Hindustan Times ST (Jaipur)

Trends throw up rural-urban split in voting pattern

- Zia Haq letters@hindustant­imes.com

Trends from the Gujarat assembly election results have thrown up a rural-urban voting divide, despite the BJP surmountin­g tough challenges in a very bipolar contest with the Congress.

About 94% of the votes were split up between the incumbent BJP and its main rival, the Congress. The Congress had hoped to sweep rural areas. It did not quite do that but managed a marginal edge. Early indicators showed how rural and urban Gujarat voted. About 98 seats in the 182member assembly fall in rural areas. According to preliminar­y data, the Congress gained about one percentage point more rural seats than the BJP. The BJP won or led in 54 rural assembly segments, while the Congress was firmly saddled in 67. Opposite trends held in urban seats as the Congress managed to win or was winning in only 10 urban seats, compared to the BJP’s 46.

The Congress’ largest gains came from the countrysid­e, particular­ly Saurashtra, a predominan­tly rural belt comprising 11 districts and a third of the state’s area.
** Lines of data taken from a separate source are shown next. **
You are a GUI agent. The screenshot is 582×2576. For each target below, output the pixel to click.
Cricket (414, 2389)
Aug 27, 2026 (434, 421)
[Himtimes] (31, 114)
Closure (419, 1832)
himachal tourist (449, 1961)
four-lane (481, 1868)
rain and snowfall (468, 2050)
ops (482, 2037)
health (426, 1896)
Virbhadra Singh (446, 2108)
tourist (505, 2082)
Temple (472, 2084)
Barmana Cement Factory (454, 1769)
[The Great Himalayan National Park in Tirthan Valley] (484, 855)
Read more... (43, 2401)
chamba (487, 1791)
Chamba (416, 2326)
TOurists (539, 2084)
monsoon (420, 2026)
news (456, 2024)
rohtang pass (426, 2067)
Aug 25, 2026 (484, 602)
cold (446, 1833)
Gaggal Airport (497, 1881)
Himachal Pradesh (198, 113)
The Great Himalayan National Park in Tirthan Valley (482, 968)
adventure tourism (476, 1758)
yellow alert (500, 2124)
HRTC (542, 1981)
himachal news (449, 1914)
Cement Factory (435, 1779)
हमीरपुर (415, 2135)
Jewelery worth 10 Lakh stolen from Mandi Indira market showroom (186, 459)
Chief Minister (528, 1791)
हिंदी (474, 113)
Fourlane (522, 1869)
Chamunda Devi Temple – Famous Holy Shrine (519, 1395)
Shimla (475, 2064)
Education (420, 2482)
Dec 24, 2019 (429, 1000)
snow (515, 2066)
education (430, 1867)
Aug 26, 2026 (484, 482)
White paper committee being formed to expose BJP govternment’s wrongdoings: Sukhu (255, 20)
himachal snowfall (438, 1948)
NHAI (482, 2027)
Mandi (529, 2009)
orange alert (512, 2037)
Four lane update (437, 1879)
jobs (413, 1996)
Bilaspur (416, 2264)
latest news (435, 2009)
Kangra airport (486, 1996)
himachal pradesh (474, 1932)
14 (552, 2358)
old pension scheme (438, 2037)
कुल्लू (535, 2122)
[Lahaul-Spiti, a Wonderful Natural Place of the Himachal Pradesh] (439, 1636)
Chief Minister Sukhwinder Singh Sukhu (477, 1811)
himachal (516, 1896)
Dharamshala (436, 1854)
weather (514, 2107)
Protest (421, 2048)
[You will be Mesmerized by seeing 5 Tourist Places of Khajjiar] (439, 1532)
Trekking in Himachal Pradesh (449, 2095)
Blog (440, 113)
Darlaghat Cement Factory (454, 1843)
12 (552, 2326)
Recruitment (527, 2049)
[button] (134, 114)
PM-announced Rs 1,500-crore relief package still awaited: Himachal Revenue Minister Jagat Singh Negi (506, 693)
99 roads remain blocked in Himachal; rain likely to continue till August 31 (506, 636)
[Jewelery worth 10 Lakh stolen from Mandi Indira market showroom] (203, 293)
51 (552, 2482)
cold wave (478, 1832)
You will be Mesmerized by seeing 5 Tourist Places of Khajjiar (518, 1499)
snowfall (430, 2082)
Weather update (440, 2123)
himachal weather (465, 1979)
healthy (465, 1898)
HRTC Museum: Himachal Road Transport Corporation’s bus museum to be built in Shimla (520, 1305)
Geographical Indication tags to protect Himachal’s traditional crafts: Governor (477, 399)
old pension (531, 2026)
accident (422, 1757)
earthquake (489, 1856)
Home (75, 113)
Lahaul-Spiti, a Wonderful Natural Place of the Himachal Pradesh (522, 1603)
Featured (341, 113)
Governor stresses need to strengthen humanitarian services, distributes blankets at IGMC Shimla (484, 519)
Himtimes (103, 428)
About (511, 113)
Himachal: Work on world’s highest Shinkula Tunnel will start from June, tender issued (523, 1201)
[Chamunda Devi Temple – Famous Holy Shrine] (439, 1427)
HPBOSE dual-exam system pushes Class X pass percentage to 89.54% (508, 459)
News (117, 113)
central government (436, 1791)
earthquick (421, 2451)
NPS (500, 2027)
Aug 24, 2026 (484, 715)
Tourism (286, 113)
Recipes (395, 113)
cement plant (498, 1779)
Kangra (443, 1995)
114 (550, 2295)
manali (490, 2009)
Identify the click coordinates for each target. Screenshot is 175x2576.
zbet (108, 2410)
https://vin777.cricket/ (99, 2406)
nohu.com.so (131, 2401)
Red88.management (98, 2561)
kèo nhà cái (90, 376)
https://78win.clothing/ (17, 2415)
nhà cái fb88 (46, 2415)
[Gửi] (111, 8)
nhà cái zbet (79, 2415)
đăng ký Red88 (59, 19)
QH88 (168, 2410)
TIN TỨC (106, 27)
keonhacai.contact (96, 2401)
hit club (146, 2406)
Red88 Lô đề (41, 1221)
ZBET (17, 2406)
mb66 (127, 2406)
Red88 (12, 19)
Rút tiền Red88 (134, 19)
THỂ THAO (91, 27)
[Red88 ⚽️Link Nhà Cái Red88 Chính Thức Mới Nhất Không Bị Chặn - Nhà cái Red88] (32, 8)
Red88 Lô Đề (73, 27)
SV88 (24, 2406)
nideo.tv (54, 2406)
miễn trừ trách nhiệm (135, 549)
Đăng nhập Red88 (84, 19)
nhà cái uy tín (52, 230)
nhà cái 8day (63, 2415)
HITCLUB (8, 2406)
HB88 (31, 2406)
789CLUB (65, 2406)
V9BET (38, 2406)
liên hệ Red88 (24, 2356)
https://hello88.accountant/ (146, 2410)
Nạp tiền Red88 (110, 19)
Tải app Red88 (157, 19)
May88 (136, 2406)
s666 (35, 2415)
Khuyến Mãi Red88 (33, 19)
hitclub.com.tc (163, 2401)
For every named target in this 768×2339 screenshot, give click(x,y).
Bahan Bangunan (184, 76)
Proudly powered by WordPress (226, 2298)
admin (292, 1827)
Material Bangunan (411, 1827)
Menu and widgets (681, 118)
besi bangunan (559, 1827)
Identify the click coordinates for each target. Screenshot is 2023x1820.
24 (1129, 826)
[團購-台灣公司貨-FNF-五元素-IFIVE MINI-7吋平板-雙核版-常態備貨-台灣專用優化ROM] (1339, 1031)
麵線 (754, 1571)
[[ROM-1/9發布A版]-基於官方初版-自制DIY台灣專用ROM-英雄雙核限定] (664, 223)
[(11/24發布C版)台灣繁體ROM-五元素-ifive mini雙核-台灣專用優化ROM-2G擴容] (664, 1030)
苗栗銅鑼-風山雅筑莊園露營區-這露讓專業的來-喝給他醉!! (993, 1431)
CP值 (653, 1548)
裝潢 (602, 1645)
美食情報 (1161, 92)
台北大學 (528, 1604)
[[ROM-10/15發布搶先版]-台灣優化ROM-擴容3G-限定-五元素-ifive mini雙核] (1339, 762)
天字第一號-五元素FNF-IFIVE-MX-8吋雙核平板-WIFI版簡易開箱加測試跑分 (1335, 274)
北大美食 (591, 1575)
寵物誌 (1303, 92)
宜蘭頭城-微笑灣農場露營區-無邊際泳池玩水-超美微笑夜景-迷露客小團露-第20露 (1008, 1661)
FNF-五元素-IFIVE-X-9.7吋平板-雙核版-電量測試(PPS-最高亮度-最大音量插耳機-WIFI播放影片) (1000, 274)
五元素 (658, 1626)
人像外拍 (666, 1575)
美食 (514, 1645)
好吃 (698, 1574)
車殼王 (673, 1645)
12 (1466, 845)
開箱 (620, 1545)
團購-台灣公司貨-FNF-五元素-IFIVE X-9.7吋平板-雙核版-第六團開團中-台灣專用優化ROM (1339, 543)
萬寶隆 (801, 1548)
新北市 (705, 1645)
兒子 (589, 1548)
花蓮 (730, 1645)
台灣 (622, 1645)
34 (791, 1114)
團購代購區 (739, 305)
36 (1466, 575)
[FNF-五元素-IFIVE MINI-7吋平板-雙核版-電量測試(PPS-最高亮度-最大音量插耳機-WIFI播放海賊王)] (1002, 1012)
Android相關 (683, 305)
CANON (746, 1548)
In this region, the Congress won or was leading in 32 seats, compared to 27 of the BJP. This translates to a loss of 15 seats for the BJP and a gain of 13 for the Congress. Gujarat has been in the grip of a farm crisis for much of the last five years, as droughts in 2014 and 2015 shrivelled crops in many districts, including in the drought-prone Saurashtra.

Although Gujarat is an urbanised industrial state, agricultur­e is the primary occupation of nearly 49% of the state’s population, comprising 3.9 million households, according to the National Sample Survey Organisati­on (NSSO). This shows slow movement from the farm sector to non-farm employment, which is quite the accepted path of economic developmen­t.

The state has one of the highest levels of indebted farm households at 43% despite high growth over the years. This is just two percentage points below the allIndia average farm household indebtedne­ss of 45%, according to the NSSO. “A one-on-one correlatio­n between an agrarian distress and rural voting, one must say, is a little exaggerate­d. But in Gujarat, we do have a fairly bad patch in agricultur­e, if not a distress,” said farm economist Yoginder Kumar Alagh.

Alagh said although many economists had criticised the NDA government’s farm loan waivers, there was a clear deteriorat­ion in farm incomes that warranted such interventi­ons. One of the main reasons for the crisis in Gujarat’s agricultur­e is that the “terms of trade” have moved “decisively” against agricultur­e in the past four years. Agricultur­al “terms of trade”, in the context of the domestic economy, refers to the ratio between the combined index of prices received by farmers in contrast to the combined index of prices paid by farmers for different items purchased. In a way, it is a measure of the difference between income and expenditur­e.

According to Alagh’s calculatio­ns, the terms of trade for all other sectors had gone up by about 20% in Gujarat, against a drop of about 5% in the farm sector. Despite market linkages, the surplus in Gujarat’s rural incomes is thinly spread. The monthly average income of farm households, according to the NSSO, is ₹7,926, against an expenditur­e of ₹7,672. There are two distinct characteri­stics of Gujarat’s agricultur­e. One it is highly commercial­ised, and two, it operates largely in a cooperativ­e model. “Demonetisa­tion did affect agricultur­e and farmers haven’t been adequately compensate­d,” Ahmedabad political analyst Maheshwari Jani said.

When demonetisa­tion was announced, the Reserve Bank of India did not allow cooperativ­e banks to accept the demonetise­d currency. “Since Gujarat has a cooperativ­e-based agricultur­e, credit for first-stage processing of food crops was certainly affected,” says Alagh. Clearly, the decline in the BJP’s seats and dissent among farmers was not enough to have caused a major upset in terms. The Congress, on the other hand, tapped into rural votes but it did not make up for its lack of inroads in urban belts.